THE REQUEST: Can you copy out every line of the material below with no changes at all?

AVAILABLE DATA:

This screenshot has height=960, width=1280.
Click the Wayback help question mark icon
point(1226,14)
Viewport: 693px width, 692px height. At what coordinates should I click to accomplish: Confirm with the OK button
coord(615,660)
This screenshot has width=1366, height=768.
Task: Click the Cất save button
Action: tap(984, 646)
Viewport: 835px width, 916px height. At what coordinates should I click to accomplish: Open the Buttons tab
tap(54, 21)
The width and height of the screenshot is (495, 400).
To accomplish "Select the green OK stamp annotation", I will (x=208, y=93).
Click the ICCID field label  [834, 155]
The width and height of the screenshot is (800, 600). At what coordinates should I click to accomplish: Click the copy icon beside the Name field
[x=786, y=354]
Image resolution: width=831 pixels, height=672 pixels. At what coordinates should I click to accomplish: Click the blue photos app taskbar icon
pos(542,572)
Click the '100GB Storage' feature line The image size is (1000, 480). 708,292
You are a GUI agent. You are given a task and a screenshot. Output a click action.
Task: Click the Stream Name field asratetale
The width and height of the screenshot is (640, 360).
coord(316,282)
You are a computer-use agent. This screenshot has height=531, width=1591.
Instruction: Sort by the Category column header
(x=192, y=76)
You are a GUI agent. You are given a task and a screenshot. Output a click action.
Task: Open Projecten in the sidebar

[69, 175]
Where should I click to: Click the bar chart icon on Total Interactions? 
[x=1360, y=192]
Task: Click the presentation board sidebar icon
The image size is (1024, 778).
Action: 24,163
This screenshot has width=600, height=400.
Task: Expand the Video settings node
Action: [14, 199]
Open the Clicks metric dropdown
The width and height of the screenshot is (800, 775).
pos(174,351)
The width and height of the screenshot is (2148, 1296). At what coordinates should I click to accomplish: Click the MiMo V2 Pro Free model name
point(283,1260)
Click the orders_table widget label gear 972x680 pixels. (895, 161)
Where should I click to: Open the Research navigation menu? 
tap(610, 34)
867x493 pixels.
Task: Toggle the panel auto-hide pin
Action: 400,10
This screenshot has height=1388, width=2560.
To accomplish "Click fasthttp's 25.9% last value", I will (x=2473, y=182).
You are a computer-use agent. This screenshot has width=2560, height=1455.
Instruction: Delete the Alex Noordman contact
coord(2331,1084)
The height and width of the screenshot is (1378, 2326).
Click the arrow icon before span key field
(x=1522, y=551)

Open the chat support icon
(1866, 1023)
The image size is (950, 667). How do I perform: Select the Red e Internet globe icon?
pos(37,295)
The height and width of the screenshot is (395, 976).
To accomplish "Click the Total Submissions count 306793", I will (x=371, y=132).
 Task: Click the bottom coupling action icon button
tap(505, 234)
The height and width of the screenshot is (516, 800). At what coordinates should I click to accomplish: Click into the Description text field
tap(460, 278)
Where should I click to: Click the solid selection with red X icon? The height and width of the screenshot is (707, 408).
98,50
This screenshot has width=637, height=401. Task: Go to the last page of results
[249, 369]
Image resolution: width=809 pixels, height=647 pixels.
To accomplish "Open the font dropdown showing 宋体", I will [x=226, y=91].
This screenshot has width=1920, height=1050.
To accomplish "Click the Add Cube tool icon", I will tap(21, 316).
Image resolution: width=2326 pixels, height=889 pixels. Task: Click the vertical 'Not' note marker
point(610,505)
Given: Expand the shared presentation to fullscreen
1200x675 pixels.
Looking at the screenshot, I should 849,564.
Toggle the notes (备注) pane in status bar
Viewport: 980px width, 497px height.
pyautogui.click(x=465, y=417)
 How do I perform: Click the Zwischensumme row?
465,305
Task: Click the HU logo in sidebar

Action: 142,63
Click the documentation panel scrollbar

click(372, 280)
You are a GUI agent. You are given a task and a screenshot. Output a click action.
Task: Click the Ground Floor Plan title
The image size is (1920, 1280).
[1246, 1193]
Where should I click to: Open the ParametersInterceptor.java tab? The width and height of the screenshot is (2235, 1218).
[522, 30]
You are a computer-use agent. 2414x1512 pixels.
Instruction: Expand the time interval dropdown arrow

FINISHED EXERCISE:
This screenshot has height=960, width=1280.
Click the Wayback help question mark icon
point(1226,14)
Viewport: 693px width, 692px height. At what coordinates should I click to accomplish: Confirm with the OK button
coord(615,660)
This screenshot has width=1366, height=768.
Task: Click the Cất save button
Action: tap(984, 646)
Viewport: 835px width, 916px height. At what coordinates should I click to accomplish: Open the Buttons tab
tap(54, 21)
The width and height of the screenshot is (495, 400).
To accomplish "Select the green OK stamp annotation", I will (x=208, y=93).
Click the ICCID field label  [834, 155]
The width and height of the screenshot is (800, 600). At what coordinates should I click to accomplish: Click the copy icon beside the Name field
[x=786, y=354]
Image resolution: width=831 pixels, height=672 pixels. At what coordinates should I click to accomplish: Click the blue photos app taskbar icon
pos(542,572)
Click the '100GB Storage' feature line The image size is (1000, 480). 708,292
You are a GUI agent. You are given a task and a screenshot. Output a click action.
Task: Click the Stream Name field asratetale
The width and height of the screenshot is (640, 360).
coord(316,282)
You are a computer-use agent. This screenshot has height=531, width=1591.
Instruction: Sort by the Category column header
(x=192, y=76)
You are a GUI agent. You are given a task and a screenshot. Output a click action.
Task: Open Projecten in the sidebar

[69, 175]
Where should I click to: Click the bar chart icon on Total Interactions? 
[x=1360, y=192]
Task: Click the presentation board sidebar icon
The image size is (1024, 778).
Action: 24,163
This screenshot has width=600, height=400.
Task: Expand the Video settings node
Action: [14, 199]
Open the Clicks metric dropdown
The width and height of the screenshot is (800, 775).
pos(174,351)
The width and height of the screenshot is (2148, 1296). At what coordinates should I click to accomplish: Click the MiMo V2 Pro Free model name
point(283,1260)
Click the orders_table widget label gear 972x680 pixels. (895, 161)
Where should I click to: Open the Research navigation menu? 
tap(610, 34)
867x493 pixels.
Task: Toggle the panel auto-hide pin
Action: 400,10
This screenshot has height=1388, width=2560.
To accomplish "Click fasthttp's 25.9% last value", I will (x=2473, y=182).
You are a computer-use agent. This screenshot has width=2560, height=1455.
Instruction: Delete the Alex Noordman contact
coord(2331,1084)
The height and width of the screenshot is (1378, 2326).
Click the arrow icon before span key field
(x=1522, y=551)

Open the chat support icon
(1866, 1023)
The image size is (950, 667). How do I perform: Select the Red e Internet globe icon?
pos(37,295)
The height and width of the screenshot is (395, 976).
To accomplish "Click the Total Submissions count 306793", I will (x=371, y=132).
 Task: Click the bottom coupling action icon button
tap(505, 234)
The height and width of the screenshot is (516, 800). At what coordinates should I click to accomplish: Click into the Description text field
tap(460, 278)
Where should I click to: Click the solid selection with red X icon? The height and width of the screenshot is (707, 408).
98,50
This screenshot has width=637, height=401. Task: Go to the last page of results
[249, 369]
Image resolution: width=809 pixels, height=647 pixels.
To accomplish "Open the font dropdown showing 宋体", I will [x=226, y=91].
This screenshot has width=1920, height=1050.
To accomplish "Click the Add Cube tool icon", I will tap(21, 316).
Image resolution: width=2326 pixels, height=889 pixels. Task: Click the vertical 'Not' note marker
point(610,505)
Given: Expand the shared presentation to fullscreen
1200x675 pixels.
Looking at the screenshot, I should 849,564.
Toggle the notes (备注) pane in status bar
Viewport: 980px width, 497px height.
pyautogui.click(x=465, y=417)
 How do I perform: Click the Zwischensumme row?
465,305
Task: Click the HU logo in sidebar

Action: 142,63
Click the documentation panel scrollbar

click(372, 280)
You are a GUI agent. You are given a task and a screenshot. Output a click action.
Task: Click the Ground Floor Plan title
The image size is (1920, 1280).
[1246, 1193]
Where should I click to: Open the ParametersInterceptor.java tab? The width and height of the screenshot is (2235, 1218).
[522, 30]
You are a computer-use agent. 2414x1512 pixels.
Instruction: Expand the time interval dropdown arrow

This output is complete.